**WHAT YOU SHOULD DO**
Write each entry out again exactly as it was given.

[Pixel coordinate grounding data]
━━━━━━━━━━
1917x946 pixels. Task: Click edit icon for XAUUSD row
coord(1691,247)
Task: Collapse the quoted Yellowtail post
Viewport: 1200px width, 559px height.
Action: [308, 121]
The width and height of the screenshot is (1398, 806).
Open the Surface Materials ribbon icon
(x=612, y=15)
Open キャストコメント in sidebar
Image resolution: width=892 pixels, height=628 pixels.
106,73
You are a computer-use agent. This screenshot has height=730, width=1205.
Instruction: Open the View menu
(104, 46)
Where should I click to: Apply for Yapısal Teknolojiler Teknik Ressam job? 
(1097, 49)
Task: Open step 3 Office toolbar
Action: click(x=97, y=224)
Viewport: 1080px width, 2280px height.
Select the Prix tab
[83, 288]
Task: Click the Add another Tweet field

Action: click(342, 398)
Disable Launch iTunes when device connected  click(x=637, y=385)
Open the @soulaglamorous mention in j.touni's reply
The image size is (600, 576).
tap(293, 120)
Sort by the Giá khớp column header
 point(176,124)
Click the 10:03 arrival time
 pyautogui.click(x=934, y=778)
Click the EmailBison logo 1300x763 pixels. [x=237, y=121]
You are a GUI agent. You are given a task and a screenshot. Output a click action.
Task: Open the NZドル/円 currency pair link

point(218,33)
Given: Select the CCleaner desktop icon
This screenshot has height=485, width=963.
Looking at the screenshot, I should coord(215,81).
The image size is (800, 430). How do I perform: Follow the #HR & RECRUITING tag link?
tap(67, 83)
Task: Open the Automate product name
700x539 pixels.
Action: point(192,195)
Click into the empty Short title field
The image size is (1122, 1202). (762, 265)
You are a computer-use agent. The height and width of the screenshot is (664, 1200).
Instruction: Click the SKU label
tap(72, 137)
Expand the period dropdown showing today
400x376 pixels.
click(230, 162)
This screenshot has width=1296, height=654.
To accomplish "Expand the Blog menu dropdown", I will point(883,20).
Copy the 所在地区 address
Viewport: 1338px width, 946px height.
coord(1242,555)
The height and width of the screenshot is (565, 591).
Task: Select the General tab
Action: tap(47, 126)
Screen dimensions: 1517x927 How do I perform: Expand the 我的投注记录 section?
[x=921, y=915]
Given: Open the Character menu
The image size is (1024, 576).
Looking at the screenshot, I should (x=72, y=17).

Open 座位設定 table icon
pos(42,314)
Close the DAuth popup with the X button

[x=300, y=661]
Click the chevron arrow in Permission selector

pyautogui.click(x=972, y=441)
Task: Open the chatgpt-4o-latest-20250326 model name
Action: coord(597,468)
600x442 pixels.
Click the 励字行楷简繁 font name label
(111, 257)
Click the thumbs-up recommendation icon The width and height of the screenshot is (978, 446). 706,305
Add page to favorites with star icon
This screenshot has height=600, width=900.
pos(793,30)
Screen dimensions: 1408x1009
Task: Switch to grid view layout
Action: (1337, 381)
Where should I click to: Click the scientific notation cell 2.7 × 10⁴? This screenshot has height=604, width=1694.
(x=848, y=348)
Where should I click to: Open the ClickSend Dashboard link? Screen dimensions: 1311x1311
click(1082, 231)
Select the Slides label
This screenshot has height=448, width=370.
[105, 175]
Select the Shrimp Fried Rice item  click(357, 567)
━━━━━━━━━━
**EXPECTED OUTPUT**
1917x946 pixels. Task: Click edit icon for XAUUSD row
coord(1691,247)
Task: Collapse the quoted Yellowtail post
Viewport: 1200px width, 559px height.
Action: [308, 121]
The width and height of the screenshot is (1398, 806).
Open the Surface Materials ribbon icon
(x=612, y=15)
Open キャストコメント in sidebar
Image resolution: width=892 pixels, height=628 pixels.
106,73
You are a computer-use agent. This screenshot has height=730, width=1205.
Instruction: Open the View menu
(104, 46)
Where should I click to: Apply for Yapısal Teknolojiler Teknik Ressam job? 
(1097, 49)
Task: Open step 3 Office toolbar
Action: click(x=97, y=224)
Viewport: 1080px width, 2280px height.
Select the Prix tab
[83, 288]
Task: Click the Add another Tweet field

Action: click(342, 398)
Disable Launch iTunes when device connected  click(x=637, y=385)
Open the @soulaglamorous mention in j.touni's reply
The image size is (600, 576).
tap(293, 120)
Sort by the Giá khớp column header
 point(176,124)
Click the 10:03 arrival time
 pyautogui.click(x=934, y=778)
Click the EmailBison logo 1300x763 pixels. [x=237, y=121]
You are a GUI agent. You are given a task and a screenshot. Output a click action.
Task: Open the NZドル/円 currency pair link

point(218,33)
Given: Select the CCleaner desktop icon
This screenshot has height=485, width=963.
Looking at the screenshot, I should coord(215,81).
The image size is (800, 430). How do I perform: Follow the #HR & RECRUITING tag link?
tap(67, 83)
Task: Open the Automate product name
700x539 pixels.
Action: point(192,195)
Click into the empty Short title field
The image size is (1122, 1202). (762, 265)
You are a computer-use agent. The height and width of the screenshot is (664, 1200).
Instruction: Click the SKU label
tap(72, 137)
Expand the period dropdown showing today
400x376 pixels.
click(230, 162)
This screenshot has width=1296, height=654.
To accomplish "Expand the Blog menu dropdown", I will point(883,20).
Copy the 所在地区 address
Viewport: 1338px width, 946px height.
coord(1242,555)
The height and width of the screenshot is (565, 591).
Task: Select the General tab
Action: tap(47, 126)
Screen dimensions: 1517x927 How do I perform: Expand the 我的投注记录 section?
[x=921, y=915]
Given: Open the Character menu
The image size is (1024, 576).
Looking at the screenshot, I should (x=72, y=17).

Open 座位設定 table icon
pos(42,314)
Close the DAuth popup with the X button

[x=300, y=661]
Click the chevron arrow in Permission selector

pyautogui.click(x=972, y=441)
Task: Open the chatgpt-4o-latest-20250326 model name
Action: coord(597,468)
600x442 pixels.
Click the 励字行楷简繁 font name label
(111, 257)
Click the thumbs-up recommendation icon The width and height of the screenshot is (978, 446). 706,305
Add page to favorites with star icon
This screenshot has height=600, width=900.
pos(793,30)
Screen dimensions: 1408x1009
Task: Switch to grid view layout
Action: (1337, 381)
Where should I click to: Click the scientific notation cell 2.7 × 10⁴? This screenshot has height=604, width=1694.
(x=848, y=348)
Where should I click to: Open the ClickSend Dashboard link? Screen dimensions: 1311x1311
click(1082, 231)
Select the Slides label
This screenshot has height=448, width=370.
[105, 175]
Select the Shrimp Fried Rice item  click(357, 567)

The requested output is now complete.